● **Excerpt provided**:
++++++

Yes, what a way to cap a day of property loss and civic terror!

 

 

 

“But here’s one anyway.”

 

 


Muir’s has been discussed here before, since this year’s 1920s ads were taken from Maclean’s, a Canadian publication.

I don’t know why the chocolates were so ominous.

 

 

I think we can all agree on the usefulness of a good Horrockses Nainsook:

 

 

Nainsook is a fabric. But does it say Horrockses on the Madapolam selvedge?

The company goes back a ways:

The company was formed by John Horrocks in 1791. John Horrocks was the son of Mr John Horrocks, a quarry master and manufacturer of millstones at Edgworth near Bolton.

That's in England.

It merged and disappeared. As they do. Why did they have stylized mice for a logo? Search for an answer, and you get . . . an ashtray.

You know the quantity and variety of consumer goods has yet to hit its peak when this much time and money goes into selling you valve stem caps:

 

 

Pity the poor allegorical maiden who landed this job. Well, it’s a start! Perhaps after a few decades I can work up to safety pins, or butter!

I don’t think this was news to anyone:

 

That’s just a lot of hair. Half your day would be spent maintaining your hair.

++++++

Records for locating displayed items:
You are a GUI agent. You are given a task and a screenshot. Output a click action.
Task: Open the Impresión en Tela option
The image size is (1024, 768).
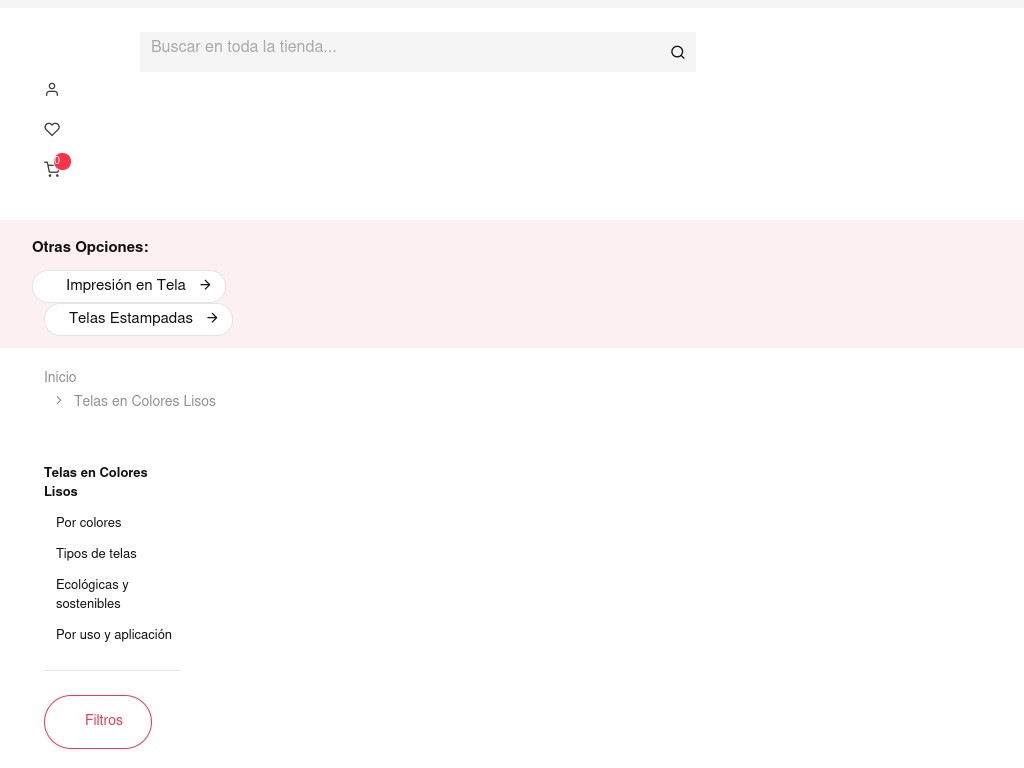point(126,286)
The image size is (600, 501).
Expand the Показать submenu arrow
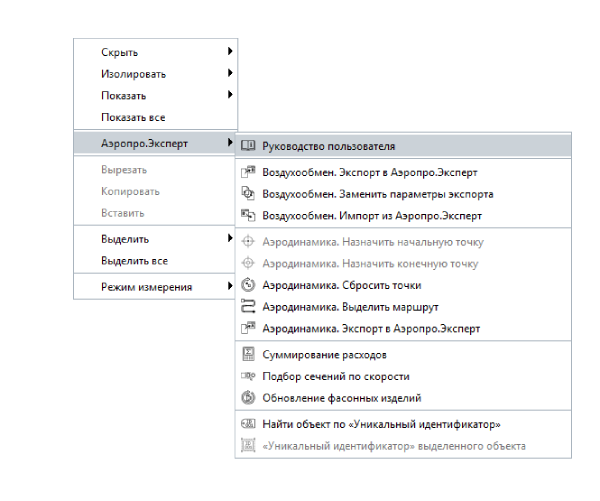tap(229, 95)
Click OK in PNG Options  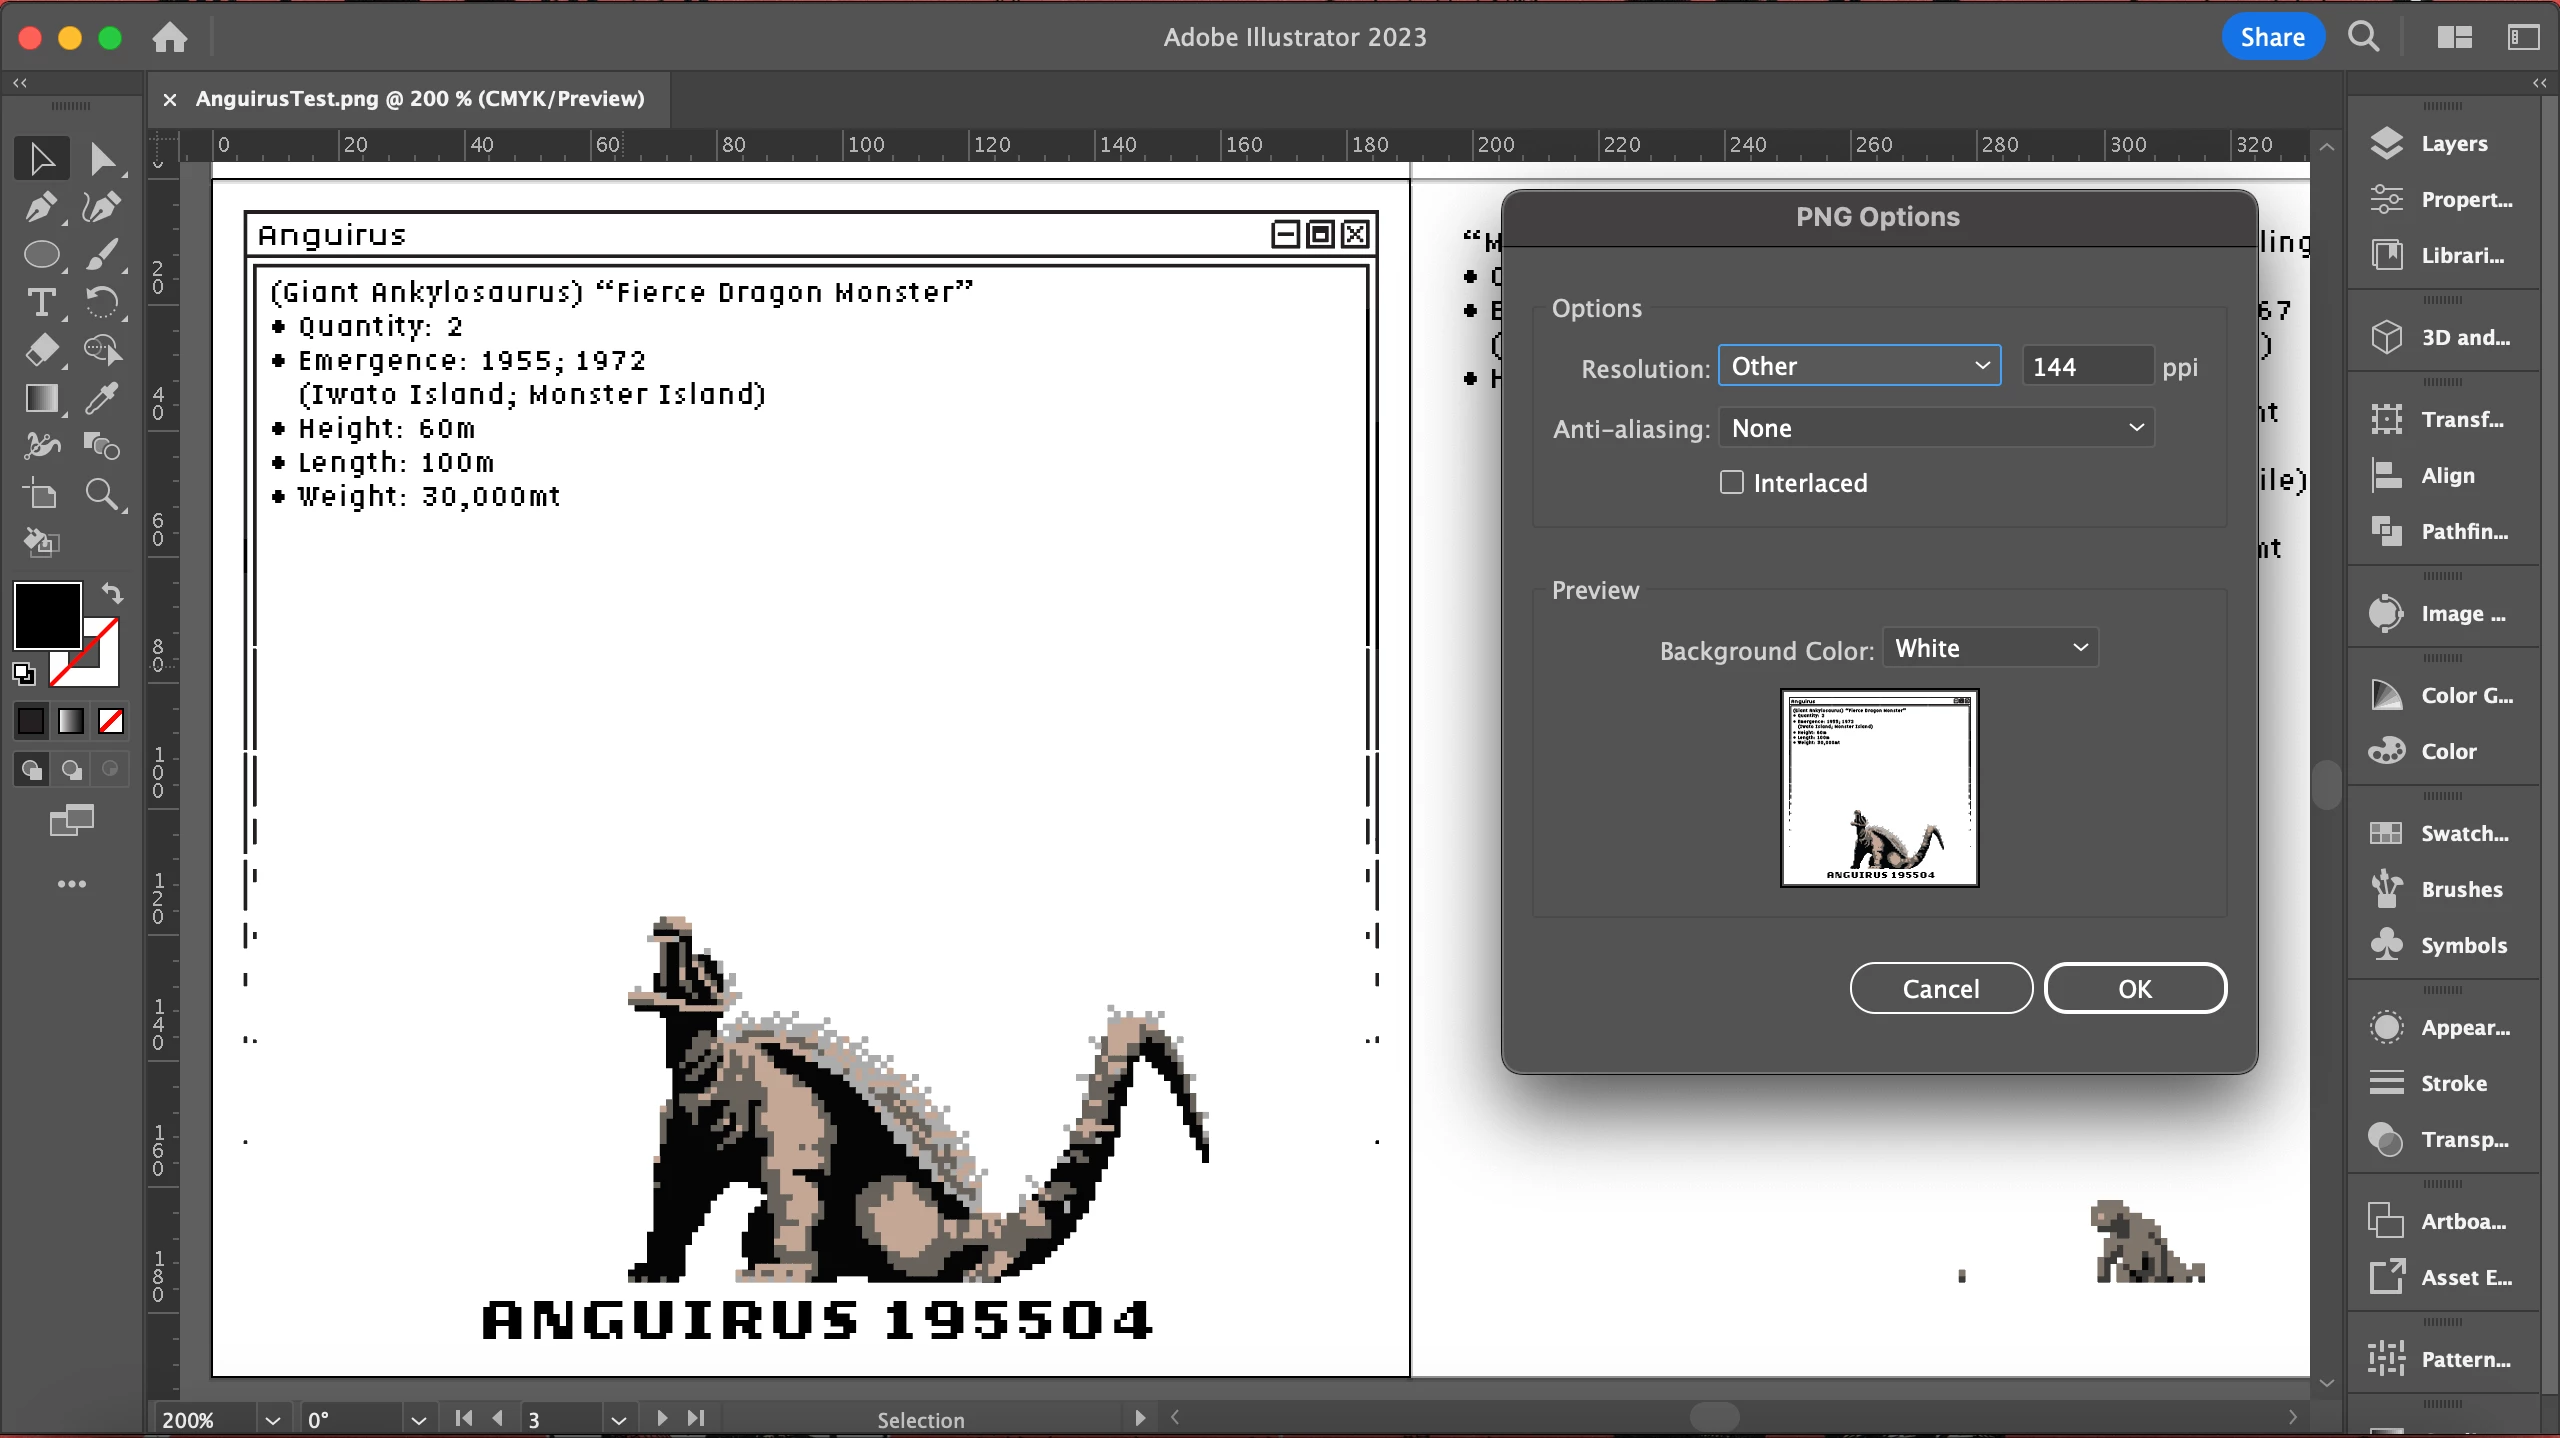(2134, 988)
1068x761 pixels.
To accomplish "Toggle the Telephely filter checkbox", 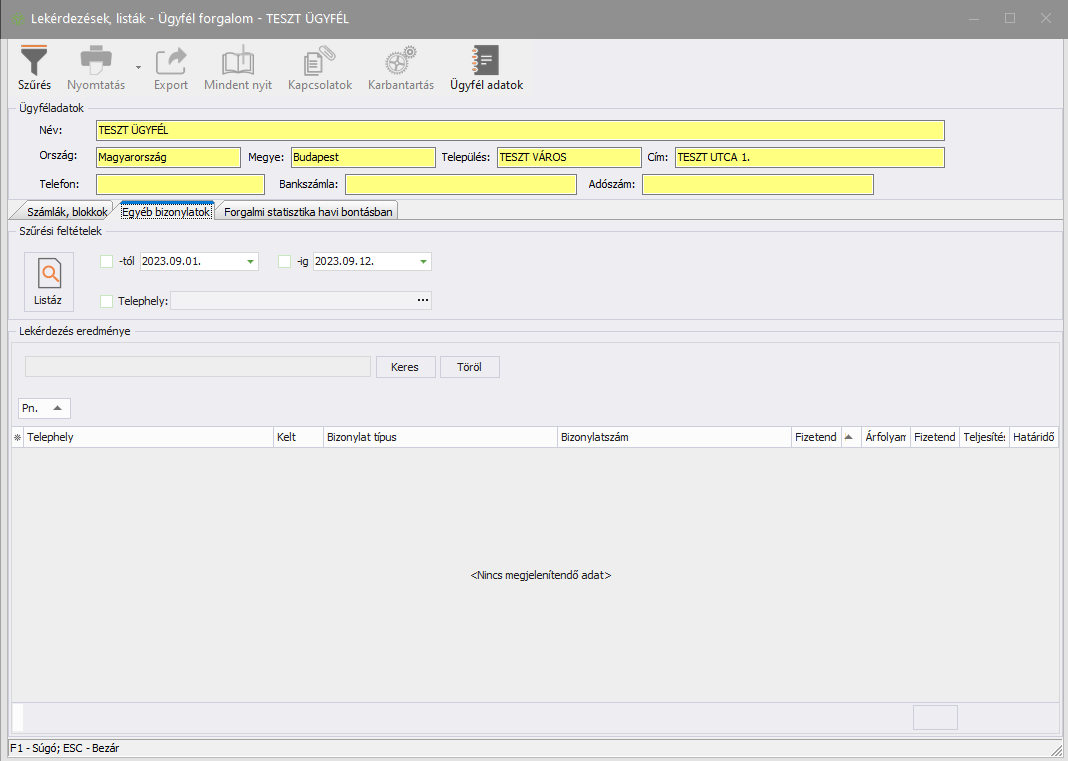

++++++

● **Exercise tasks**:
**A)** According to the piece on old advertisements, who formed the Horrocks company, and in what year?
**B)** List every place name in the piece on old advertisements.
**C)** Carry on the piece on old advertisements from the point where it stops.

● **Per-task answers**:
**A)** John Horrocks formed it in 1791.

**B)** Edgworth, Bolton, England

**C)**
Splendid for children! Basically okay for men, who shouldn’t be concerned about such things.

It’s MULSIFIED. This is different from being emulsified? The latter means “cause to become an emulsion; make into an emulsion.” This does not help if you’re unclear on the root word. So, Emulsion: “a colloid in which both phases are liquids; ‘an oil-in-water emulsion’”

Oh for God’s sake. Another definition: “ 1 a fine dispersion of minute droplets of one liquid in another in which it is not soluble or miscible.”

Miscible? “Forming a homogeneous mixture when added together.”

So basically it’s goop, not goop and oil.

Puts a “snap and tingle” in your day:

 

That it does, but the pleasure is fleeting, and replaced by bored distaste for the small, hard piece of gum you are working to no good effect.

1921: Still better than 1911. And not as good as what they could buy in 1931.


That'll do; see you around.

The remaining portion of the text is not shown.